Glossary R
Rasam refers to the sour, spicy and tangy clear/thin soup from Kerala, India using basic ingredients, among which is the Tamarind (Tamarind Paste) which gives Rasam its sour taste. Tomatoes and Lemon are also used to make Rasam taste sour. Other ingredients and spices used for making Rasam are onions, ginger, garlic, turmeric powder, mustard seeds, pepper, red chilies and a bit of Jaggery. Other versions make use of Cumin, Coriander and of course the Curry Leaves which seems to be a must in all the dishes from Kerala.
Rusks are pieces of white bread which are dried and baked until golden brown. In Kerala, India, particularly in Allepey, they can be bought in most variety stores and eaten as snacks with hot coffee or tea or made into breadcrumbs as coating for Cutlets (fish or meat cutlets) before frying, as in Japanese Panko.

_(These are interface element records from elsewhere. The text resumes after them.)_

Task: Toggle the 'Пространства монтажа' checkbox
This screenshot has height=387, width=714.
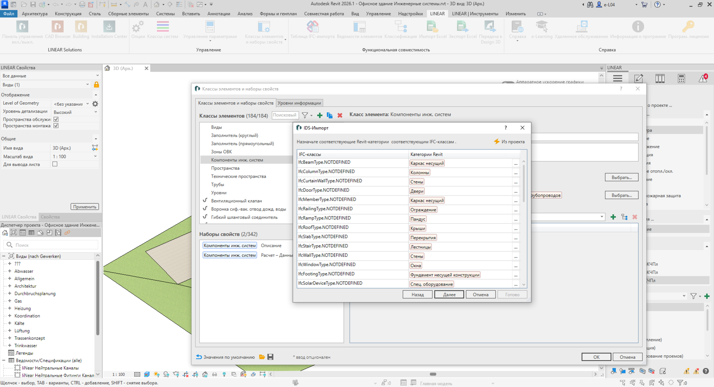Action: pyautogui.click(x=56, y=126)
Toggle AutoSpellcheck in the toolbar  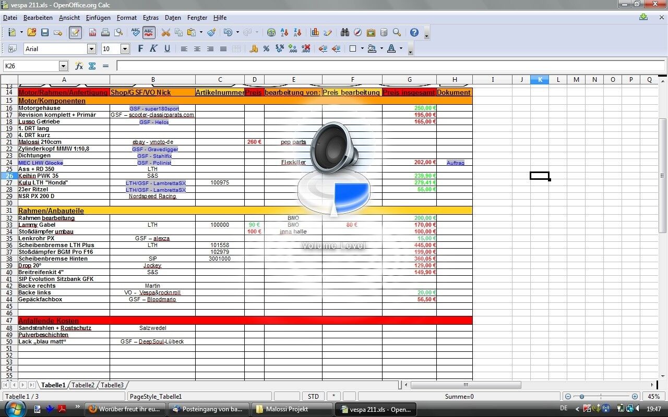(x=149, y=32)
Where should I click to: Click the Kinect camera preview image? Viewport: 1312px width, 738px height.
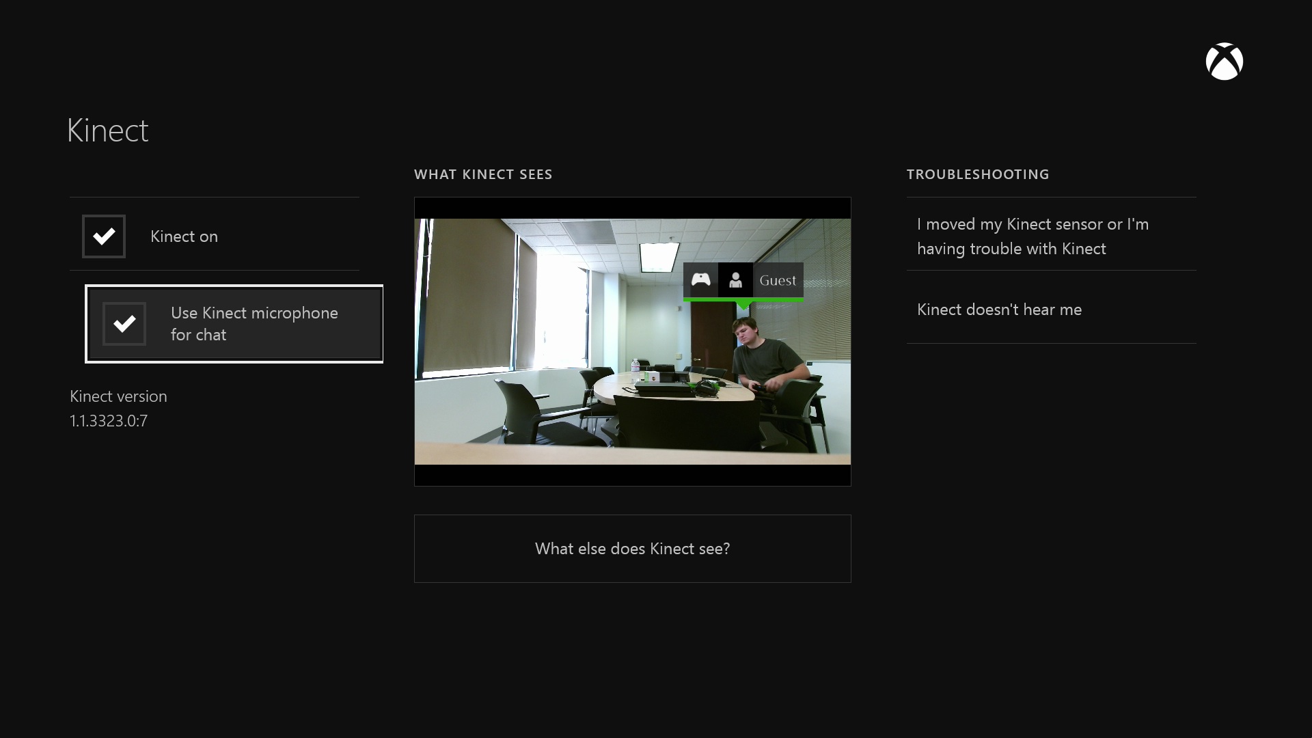click(x=632, y=340)
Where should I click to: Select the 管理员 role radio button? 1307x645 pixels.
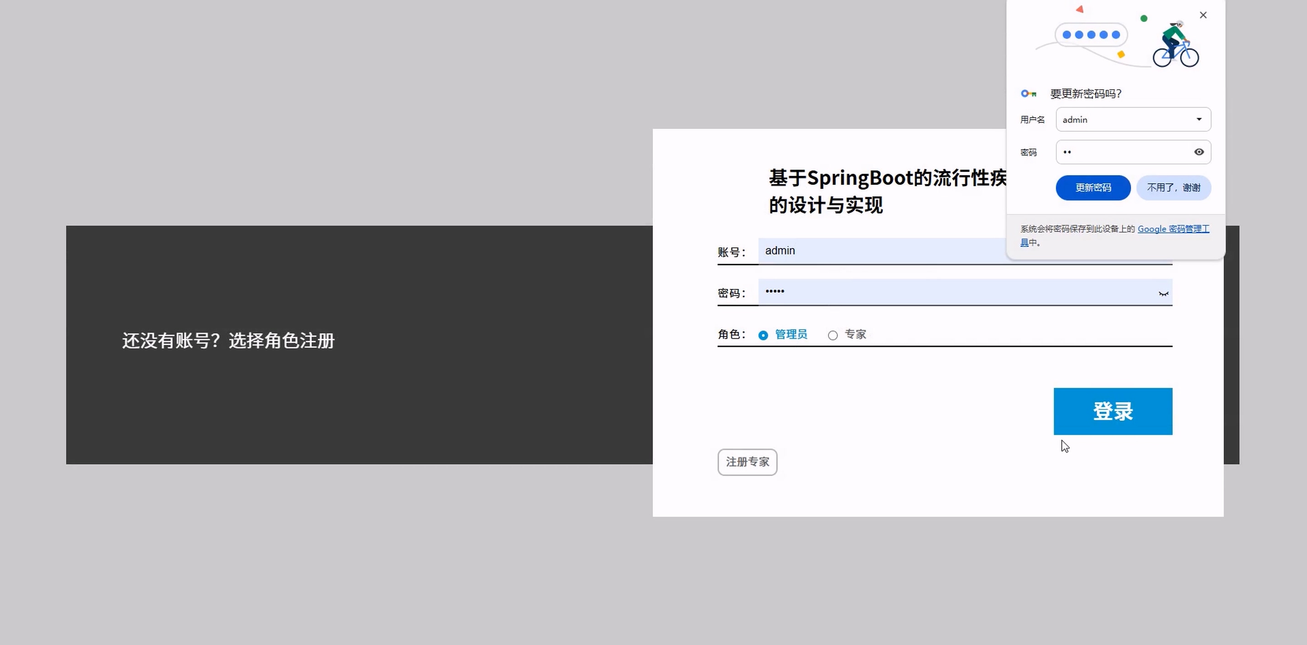(x=763, y=335)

English: Ptarmigan / Deutsch: Alpenschneehuhn / Español: Lagópodo alpino / Português: Lagópode alpino / Français: Lagopède alpin / Italiano: Pernice bianca /
Rjúpa / Rjupa refers to a popular dish during Christmas time in Iceland which is made from Ptarmigan (Rjúpa), which is an exquisite wildfowl that feeds on ling, berries and herbs Rjúpa is mature Ptarmigan cooked in milk gravy.